There remain, apparently, a few anti-paywall tropes still making the rounds, and almost all of them show up in Owens’s post. There’s the “readers have never paid for news” baloney and its cousin, “Newspapers are in the ad business, not the news business.” The faulty assumption that readers never paid for news offline sets up the flawed conclusion that you can’t charge them online. The problem is (and it is a problem for the anti-paywall-istas), more and more newspapers are charging online and doing so successfully.
A central premise of the anti-paywall argument is that putting up a paywall means turning masses of readers away. But it’s just not so.
As I’ve written before, the people-won’t-pay stance is/was a core tenet of the digital-news gospel. I use that religious metaphor intentionally: the tenet has been disproven and yet adherents continue to cling to the old beliefs, seemingly unable to process new data that destroys old orthodoxies.
Owens clearly understands that paywalls aren’t all-or-nothing affairs anymore (with notable exceptions like The Times of London). But he writes as if putting up a paywall makes that a paper’s only source of revenue.
He doesn’t take on the main argument for having a paywall—the one reason that negates his whole post: You can put one up, collect new subscription revenue, support print circulation a bit, and, at the same time, keep advertising revenue declines to a minimum.

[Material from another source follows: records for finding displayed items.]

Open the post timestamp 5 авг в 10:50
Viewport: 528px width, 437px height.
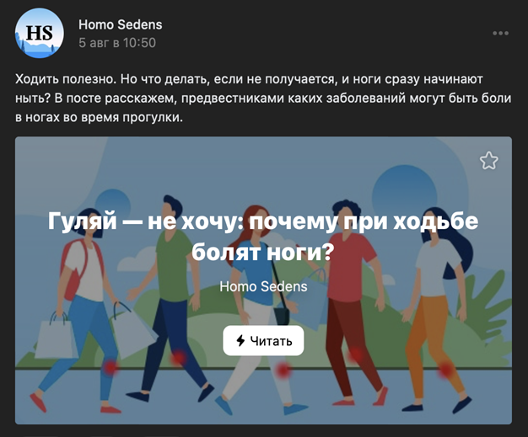pyautogui.click(x=117, y=43)
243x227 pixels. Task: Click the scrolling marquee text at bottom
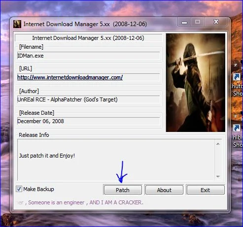(x=80, y=202)
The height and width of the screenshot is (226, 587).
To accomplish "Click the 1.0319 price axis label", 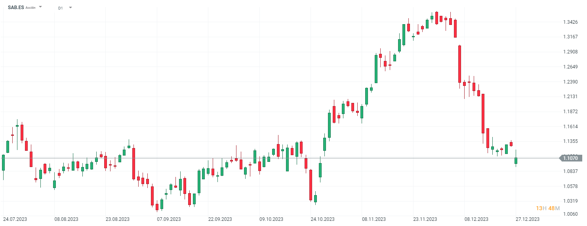I will [x=570, y=201].
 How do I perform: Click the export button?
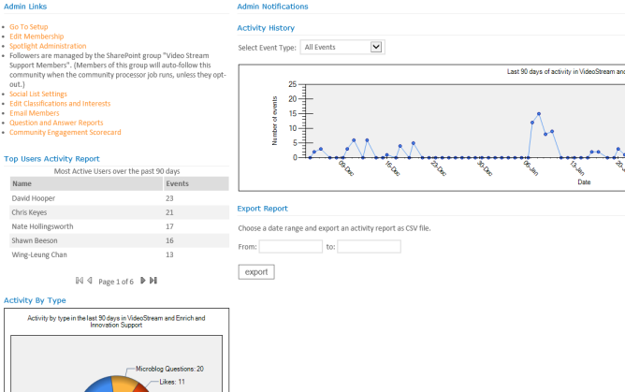point(256,272)
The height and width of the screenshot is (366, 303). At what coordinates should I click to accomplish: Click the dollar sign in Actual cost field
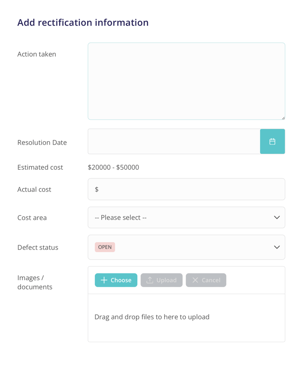coord(96,189)
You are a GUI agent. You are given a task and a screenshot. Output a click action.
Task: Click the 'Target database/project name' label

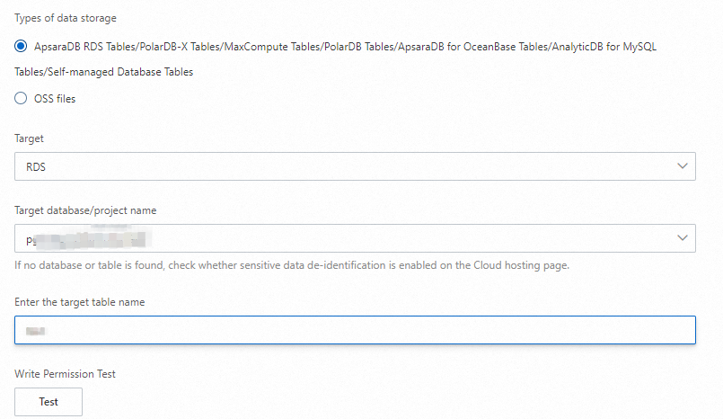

Reading his post, you’d think the options are to either keep everybody out or to let everybody in. But, as well all know by now, there’s a third way, as The Wall Street Journal began showing half a decade ago: A leaky paywall preserves and boosts circulation revenue while allowing inbound links and Google searches from nonsubscribers that bring some ad revenue.
I’ll grant Owens that Simon’s brief post overstated the benefits and consequences of paywalls. The leaky paywall model won’t ensure that “the content of the larger papers is no longer available to aggregators,” for instance. But Owens isn’t just responding to Simon in particular, he’s making assertions about digital subscriptions in general.
Those need to be answered, so I’ll take on Owens’s ten points one by one:
1. “The New York Times is a poor model on which to judge the success of paid content.”
The New York Times is indeed an exceptional newspaper. But it’s still a newspaper. It faces the same collapsing business model facing the rest of the industry.
A metro daily differs from a small-town daily, which differs, from a business paper, which differs from a monthly glossy. But they’re all in the publishing business, some are more closely related than others, and one can learn from the other.
The excuses from the anti-paywall crowd trying to explain away paywalls are starting to wear thin. The Wall Street Journal has had a successful paywall for 15 years, but it was considered a “poor model” by team Digital CW because financial news has monetary value and because its subscribers were all charging their corporate accounts (the latter happened to be wrong, as Bill Grueskin made clear). Later, the Financial Times’s paywall success was written off for the same reasons. Cook’s Illustrated’s niche was supposedly “freedom from ads.” The Arkansas Democrat-Gazette’s paywall’s success in preserving print circulation (flat over the last 10 years) was due to its “virtual (monopoly) over news in their region.” Now the NYT’s massive success is, variously, either because its readers view it as a charity case or because it’s a paper with “key advantages” like its size and reach. But between all these various papers, it’s clear that something’s working.